The words this word came from make the meaning much stronger. 1909,Superimposition of time, place, order, etc. (I add interest to the list) because 3700 means to gaze with wide-open eyes, as at something remarkable.
The way this passage was taught, I always thought it was the wife who was to have the chaste behavior and it was to be coupled with fear. But the meaning of coupled suggests this is not so—especially since a few verses later wives are commended if they have no fear. “Coupled” is taken from the Hebrew, instead of the Greek, and means to join, specifically by means of spells, to fascinate or charm. It doesn’t make sense that the Christian wife would be fascinated with fear. But it does make sense that as the husband watches something remarkable with wide open eyes and inspects his wife’s new Christian behavior, that it fascinates him and because it is so different, it makes him very afraid.
In a book I once read, “A Severe Mercy” by Sheldon Vanauken, the husband’s experience bore this out. The husband loved his wife dearly, deeply, and when she began to submit to everything he asked, he became very concerned about her submitting to everything like that and grew afraid lest he ask her to do something that would harm her or destroy her love for him. He began to be very careful of what he asked of her.
Eugene H. Peterson agrees with me in his translation. “The same goes for you wives. Be good wives to your husbands, responsive to their needs. There are husbands who, indifferent as they are to any words about God will be captivated by your life of holy beauty.” (emphasis mine.) And in the later verses that contain the word “fear,” his translation is “Sarah, for instance, taking care of Abraham, would address him as ‘my dear husband.’ You’ll be true daughters of Sarah if you do the same, unanxious and unintimidated.”
Note that a husband who desires to control his wife, will not be captivated by her holy beauty, nor by her submission. Instead, his focus is to get all the power he can, and to get it at the expense of his wife and children. His behavior is much like a con-artist, and it escalates over time. It is extremely rare for abusers to choose to be loving, cherishing husbands, especially if they have wives who cater to their every whim, and a church that refuses to hold husbands accountable.
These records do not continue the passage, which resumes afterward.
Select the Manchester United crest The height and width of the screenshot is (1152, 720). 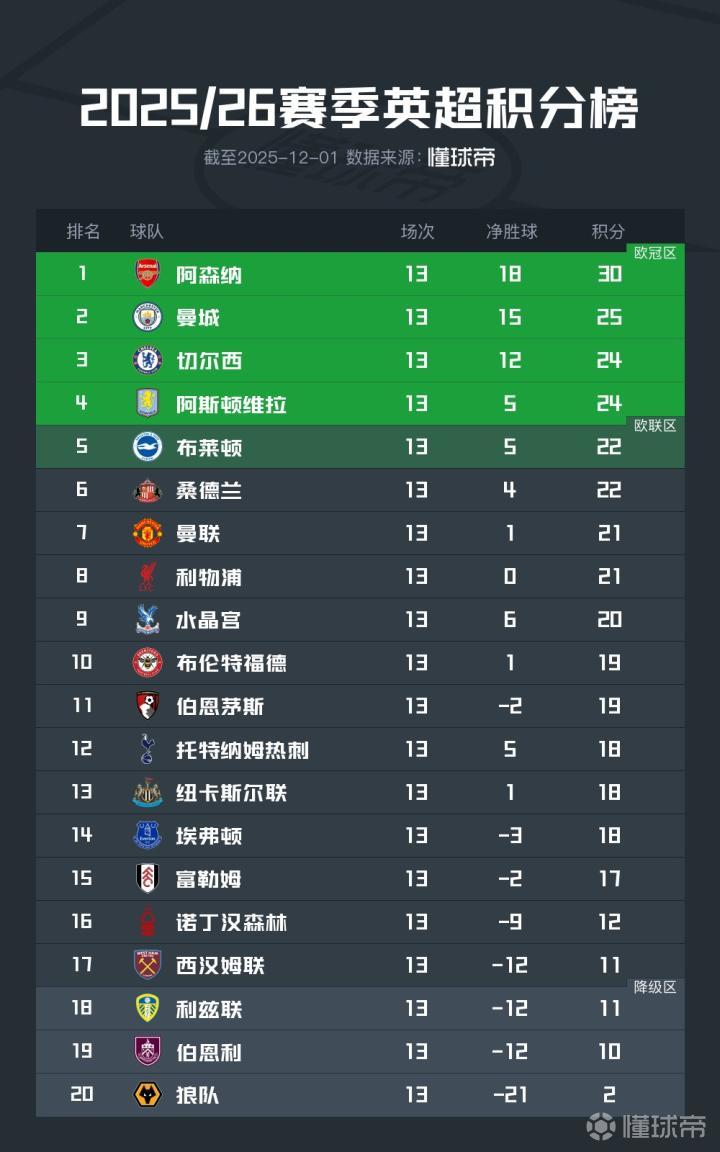coord(148,533)
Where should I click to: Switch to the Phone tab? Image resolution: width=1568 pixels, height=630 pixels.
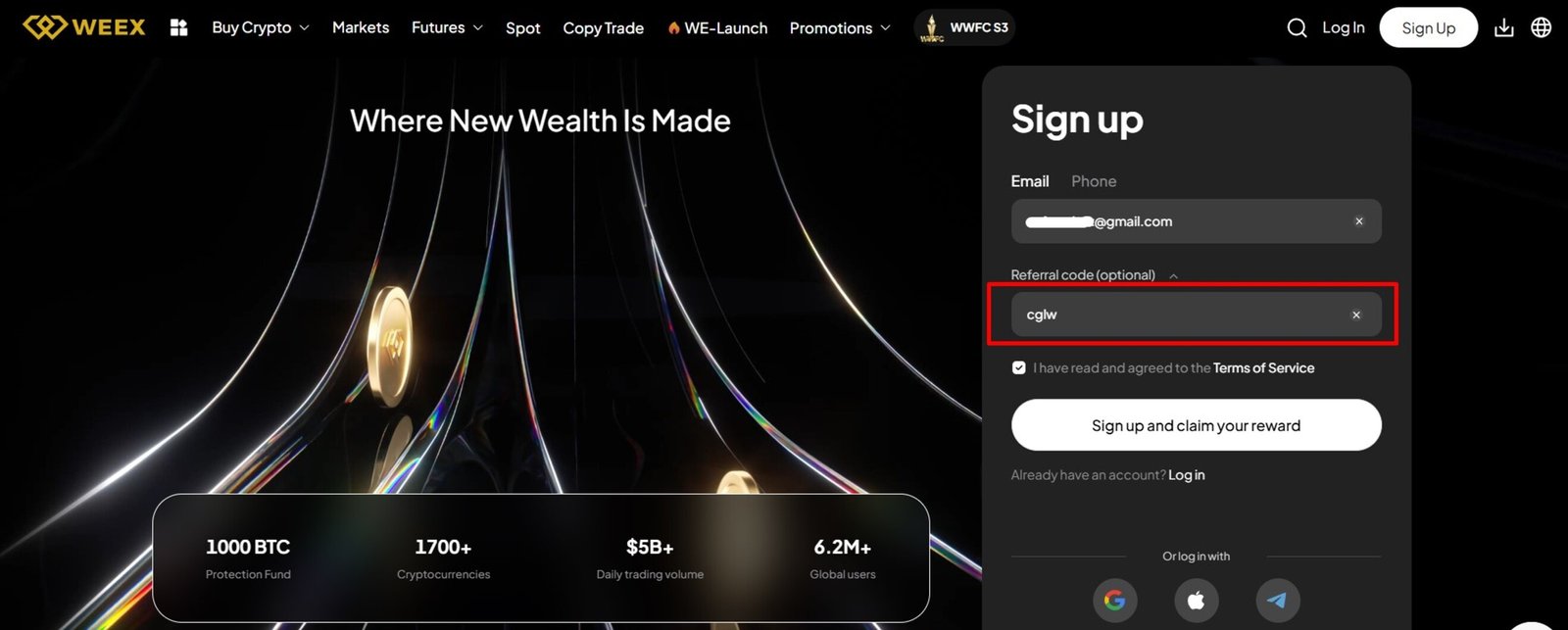point(1093,180)
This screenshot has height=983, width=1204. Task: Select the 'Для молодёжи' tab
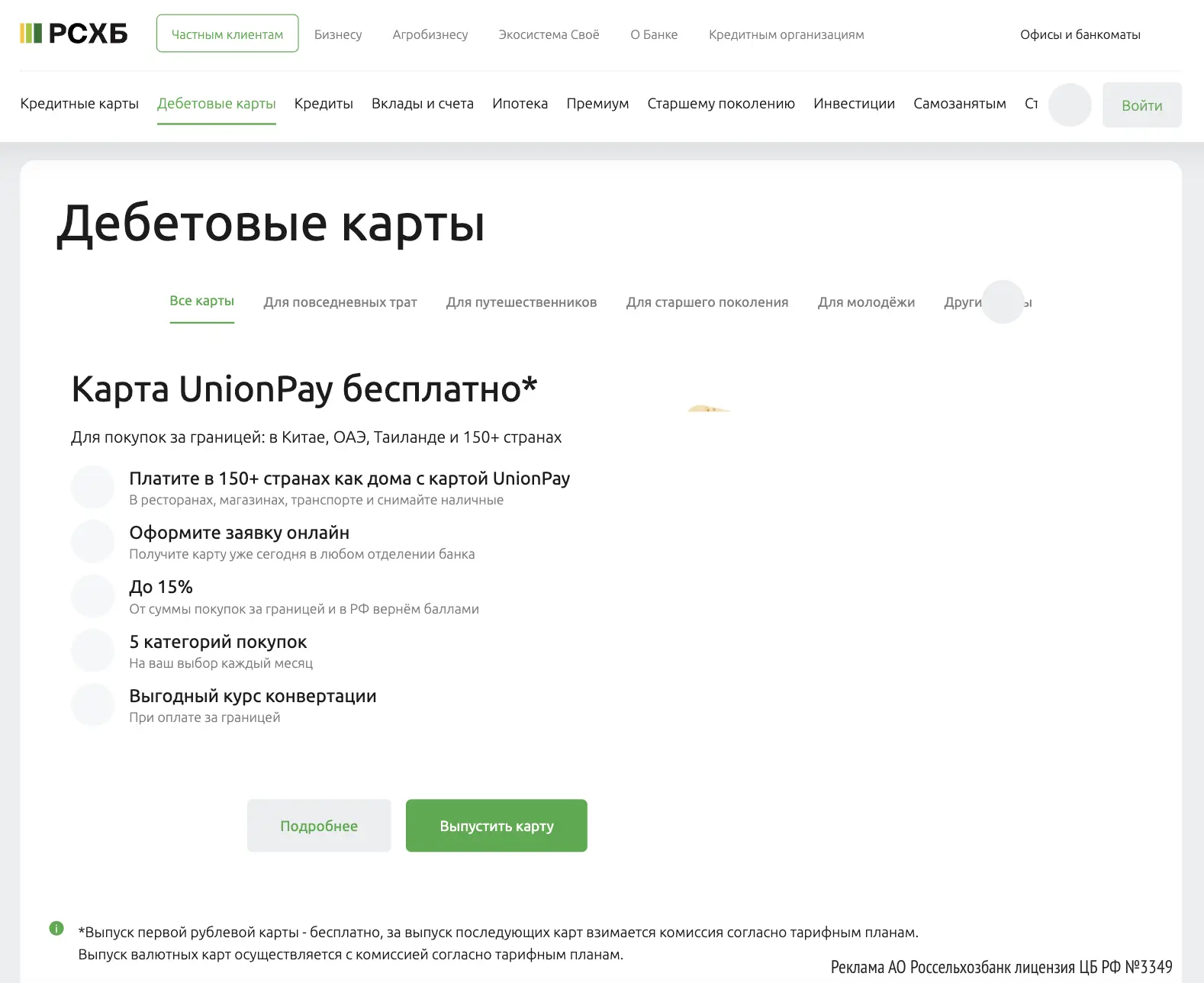click(x=866, y=302)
Because abusers are usually narcissists, their love is aimed at themselves, and they have no concern about the destruction they do to their wives, except in areas where they are aware it may come back to bite them. As the husbands experience life with super-submissive wives, their nasty behavior is being rewarded repeatedly. They are reaping good even though they sowed evil, so they keep on sowing because the benefits are so great. As a result of the wife’s super-submission and the church’s endorsement of the doctrine of male authority in everything, the husband’s belief in his rights to privilege and supremacy become even more ingrained and nearly impossible to eradicate.
In many places the Bible tells us to be wise and discerning. I Peter 3:2 is a passage that requires one to apply discernment. In the time of Peter’s writing slaves did not have the option to leave their masters, therefore, Peter was recommending a thought pattern that would help them live godly lives and also help them handle the abuse they were suffering. New research suggests Jewish wives may have had the option of pushing for divorce, IF they could prove their husband had been guilty of neglect, adultery, or desertion. One of the messages I heard on the subject said a Jewish wife would go to the priests with her complaint, the priests would call in her husband and beat him until he voluntarily gave her a writing of divorcement. However, the first epistle of Peter was written to the new Christian strangers scattered throughout Pontus, Galatia, etc. These were not under Jewish law. Even if the law allowed women to divorce their abusive husbands, if a woman did not have the means to care for herself, that would not have been an option.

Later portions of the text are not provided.